Poston was Arpaio character witness
The former Wando High School teacher who recently ignited a furor by showing a sexually explicit video clip to students previously served as a key character witness for a Marine accused of molesting boys at The Citadel's summer camp.
Christopher Poston was senior counselor at the military college's summer camp in 2001 when Charleston police came calling to investigate a molestation complaint filed against Marine Capt. Michael Arpaio, a volunteer with the program.
A 10-year-old boy had accused Arpaio of fondling him while they slept in the same bed in a campus room where Arpaio was staying.
Police interviewed several campers and counselors, including Poston, who shared a room with Arpaio for about a week and a half during the three-week session that year, according to police reports obtained by The Post and Courier through a Freedom of Information Act request.
Poston was not implicated in the episode, and Citadel attorney Dawes Cooke said the college never received any complaints about Poston's conduct or performance at the camp.
Poston refused to speak to the newspaper this week, and his attorney did not return messages Friday.
In an interview with police on July 17, 2001, Poston, then 25, spoke highly of Arpaio. Poston said he attended college with Arpaio and worked with him at the camp, where Poston ran the day-to-day operations.
"During my tenure at the camp, and also as a cadet, I had a strong relationship with Mike Arpaio," Poston told police. "Our friendship has lasted for seven years, and still to this day consider him a valuable friend."
Saw nothing improper
Poston told police he had never seen Arpaio do anything improper with a child. To the contrary, he said, Arpaio was so good with kids that he was considered "a cure" for homesick campers, according to police documents.
Poston told police Arpaio had taken the 10-year-old under his wing for that very reason, but the boy began to exhibit anxiety and peculiar behavior, becoming belligerent and jealous when he saw Arpaio talking to another camper.
Poston went on to say that he found Arpaio's presence at camp odd at times given his assignment with the Marines, but Poston said he didn't believe in his heart that his friend could be capable of committing lewd acts.
"It is my humble opinion, speaking from years of experience at the camp and as a school teacher, that Mike was acting with good intentions, caring for a child who from the beginning was starved for attention, something it seems to me to have been lacking," he told police. "Mike loves kids, helps them and would do anything to make people happy."

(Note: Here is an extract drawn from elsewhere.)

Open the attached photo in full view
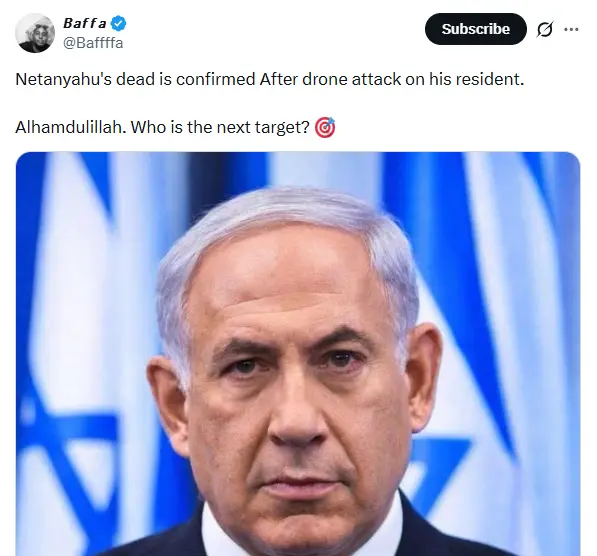This screenshot has height=556, width=597. 298,354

Police closed the investigation without an arrest, but the Marines later conducted their own probe and court-martialed Arpaio in 2003 for sexually abusing multiple boys who attended The Citadel camp.
Arpaio was sentenced to 15 months in the Navy brig, and The Citadel later paid out $3.8 million to settle lawsuits brought by five campers who were reportedly molested by Arpaio, including the 10-year-old whose family called police in 2001.

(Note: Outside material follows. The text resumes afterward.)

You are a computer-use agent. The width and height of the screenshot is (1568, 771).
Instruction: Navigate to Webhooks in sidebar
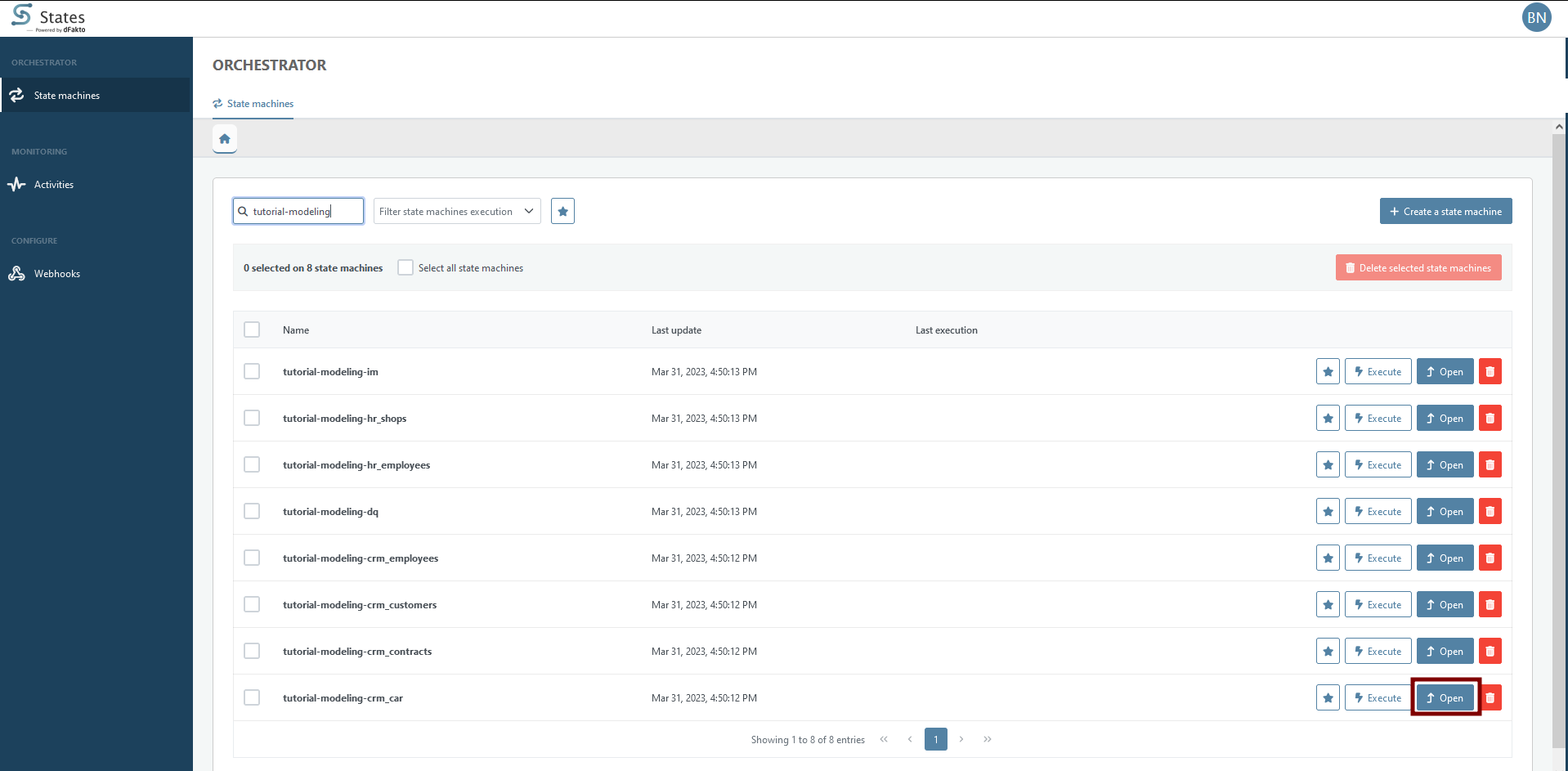point(57,274)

Also at the camp that summer was counselor Louis "Skip" ReVille, who would later be implicated in an alleged masturbation session with young boys on campus. ReVille went on to become a coach and teacher, and he now stands accused of molesting 22 boys across the region over the past decade.
It is unclear how long Poston remained at the camp after the Arpaio episode, but Cooke said Friday that the college never received any complaints about Poston's conduct or performance at the summer program.
Showing R-rated clip
Poston drew attention more recently for the controversy he sparked Feb. 14 by showing Wando students a snippet of the R-rated "Jackass Number Two," which featured a character with a puppet on his penis provoking a snake. The sociology teacher was substitute teaching in a Latin class at the time.
He also admitted showing a class a PowerPoint presentation that included "People of Walmart," an online collection of photos poking fun at shoppers in the discount store. Charleston County School District officials placed Poston on administrative leave the day after he showed the clips, when a parent complained, and they fired him Feb. 29.
Poston, a married father of four girls, appealed the decision and continued to receive his full pay and benefits. On Thursday he submitted a letter of resignation, and his lawyer said Poston hopes to find work as a teacher in Berkeley County.
A Berkeley County school spokeswoman could not be reached for comment Friday to determine if Poston had applied for or been offered a job with the school district.
Late Thursday or early Friday, Poston left a message with The Post and Courier stating he had nothing more to say about the episode. "I told my lawyer I do not want to comment any further on this," he said. "My family has been hounded by the press, and I just want it to be done."
A woman who answered the door at his Mount Pleasant apartment Friday said Poston was not home and was not willing to speak to reporters.
She referred all questions to his attorney, Jay Masty, who did not return a phone call or an email Friday seeking additional information on Poston, his work at the summer camp and his dealings with police on the Arpaio case.